MATERIAL PROVIDED:
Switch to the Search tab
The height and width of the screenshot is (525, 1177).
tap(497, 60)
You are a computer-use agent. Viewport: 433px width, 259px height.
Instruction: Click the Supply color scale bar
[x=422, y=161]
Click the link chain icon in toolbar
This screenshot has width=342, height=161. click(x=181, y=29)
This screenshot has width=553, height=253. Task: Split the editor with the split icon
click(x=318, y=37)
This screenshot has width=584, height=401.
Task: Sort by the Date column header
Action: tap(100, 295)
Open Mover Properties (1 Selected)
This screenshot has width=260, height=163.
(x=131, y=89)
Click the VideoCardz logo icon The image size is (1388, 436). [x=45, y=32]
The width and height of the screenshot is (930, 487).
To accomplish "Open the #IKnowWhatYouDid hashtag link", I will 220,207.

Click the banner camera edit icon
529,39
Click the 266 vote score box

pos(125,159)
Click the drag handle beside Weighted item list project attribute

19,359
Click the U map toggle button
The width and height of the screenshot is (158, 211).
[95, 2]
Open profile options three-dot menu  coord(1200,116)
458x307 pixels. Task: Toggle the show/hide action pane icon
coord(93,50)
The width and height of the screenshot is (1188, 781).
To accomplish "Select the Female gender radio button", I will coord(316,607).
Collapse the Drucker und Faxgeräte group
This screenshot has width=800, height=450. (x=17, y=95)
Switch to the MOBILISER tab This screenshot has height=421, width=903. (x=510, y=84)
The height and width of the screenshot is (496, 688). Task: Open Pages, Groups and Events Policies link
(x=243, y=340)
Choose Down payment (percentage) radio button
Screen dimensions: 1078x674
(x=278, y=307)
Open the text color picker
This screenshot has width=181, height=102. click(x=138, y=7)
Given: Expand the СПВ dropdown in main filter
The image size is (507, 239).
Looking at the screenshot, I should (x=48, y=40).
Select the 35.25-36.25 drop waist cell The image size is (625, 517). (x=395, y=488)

PROBLEM REQUIREMENTS:
Among the entries, how many lines include the string "Switch"? Please reply with only the number.

OUTPUT FOR THIS EXERCISE:
2